As people bump and grind away to music downstairs, the upper level is Hawk's domain. “He makes sure that the 'right' things happen in the ring,” explains co-founder Damon Boyle. The “right things” include any form of light bondage and discipline, as long as it's consensual among all parties involved. Hawk initiates the evening with several of his usual players, most of them former spectators who now call in advance to request time slots. Using cat-o'-nine-tails and paddles, they begin the festivities with light whipping and spanking. As the subjects stretch out over straddle horses or hang from hooks in the ceiling, the voyeurs push forward, craning for a better glimpse. The crowd ranges from 18 to late 40s in age, a mixture of latex models, queens, goths, punks, skins, and your average Joes. To the great annoyance of the more hard-core B&D proponents, for the most part everyone just watches.
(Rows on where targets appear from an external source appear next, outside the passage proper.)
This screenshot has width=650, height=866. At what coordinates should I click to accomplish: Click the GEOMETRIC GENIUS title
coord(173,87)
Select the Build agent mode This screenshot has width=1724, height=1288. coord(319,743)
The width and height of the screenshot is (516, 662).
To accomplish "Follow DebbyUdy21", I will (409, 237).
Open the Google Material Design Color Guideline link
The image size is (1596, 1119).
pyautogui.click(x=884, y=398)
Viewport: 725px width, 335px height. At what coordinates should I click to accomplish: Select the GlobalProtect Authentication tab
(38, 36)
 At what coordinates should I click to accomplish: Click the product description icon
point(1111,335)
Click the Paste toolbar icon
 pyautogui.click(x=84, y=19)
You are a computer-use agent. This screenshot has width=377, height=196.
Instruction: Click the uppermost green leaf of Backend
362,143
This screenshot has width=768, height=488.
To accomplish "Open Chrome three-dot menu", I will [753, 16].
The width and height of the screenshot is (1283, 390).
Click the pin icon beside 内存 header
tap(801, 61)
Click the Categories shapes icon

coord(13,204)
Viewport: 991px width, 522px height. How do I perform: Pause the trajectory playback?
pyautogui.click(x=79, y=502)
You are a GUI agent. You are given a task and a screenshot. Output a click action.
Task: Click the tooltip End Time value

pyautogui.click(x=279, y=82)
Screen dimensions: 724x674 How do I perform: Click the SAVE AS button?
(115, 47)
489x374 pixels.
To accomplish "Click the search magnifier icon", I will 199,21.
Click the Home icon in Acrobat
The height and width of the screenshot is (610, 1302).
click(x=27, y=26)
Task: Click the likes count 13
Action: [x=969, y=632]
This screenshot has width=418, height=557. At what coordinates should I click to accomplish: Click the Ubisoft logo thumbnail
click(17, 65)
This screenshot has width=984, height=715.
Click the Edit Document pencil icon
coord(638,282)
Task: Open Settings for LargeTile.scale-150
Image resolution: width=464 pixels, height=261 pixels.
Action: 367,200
“They should really reserve a room for people that plan on participating, or, at the very least, a room for people with proper attire,” suggests one queen. “You know, [these spectators] just ruin the ambience.” But Boyle disagrees with the elitist attitude: “We leave it wide open because you can come however you want,” he says. “You can be whoever you want on this one night: You can wear a wig, you can wear a costume, or you can be yourself. If people don't want to dress up or participate, that's OK, too. Just being exposed [to it] can help to demystify the whole thing.” Easy words coming from the man who's reaping the club's financial rewards, but there is a kernel of truth in them.
Over the course of the evening, many newcomers take things in with differing, if mostly positive, results. An ESL class, along with its instructor, watches the display anxiously before finally just getting bored and moving downstairs to dance. A lesbian couple from the Peninsula relates that they enjoy the “sensuality” of the display and are inspired enough to start a little one of their own. An EMP (Emergency Medical Personnel) for the Navy gets spanked on a dare, and later vehemently proclaims that he “loved it.” Dressed to the nines, a stunning 25-year-old Oakland woman and her very tense, handsome young boyfriend inform me that they are new to the game.
“I've come here every week, but it's the first time I've dressed up,” she admits. The boyfriend clenches his jaw. “This is my second time here,” he says. “I don't know quite what to make of it yet. I made her put some clothes back on.” He looks around the club like a protective animal.
“Yeah, I had less on at first,” she explains nervously.
“I made her,” he says, eyes snapping onto hers.
She softens visibly: “I love that.”
He slips his arm around her waist and manages a small smile before maneuvering her to the front of the ring.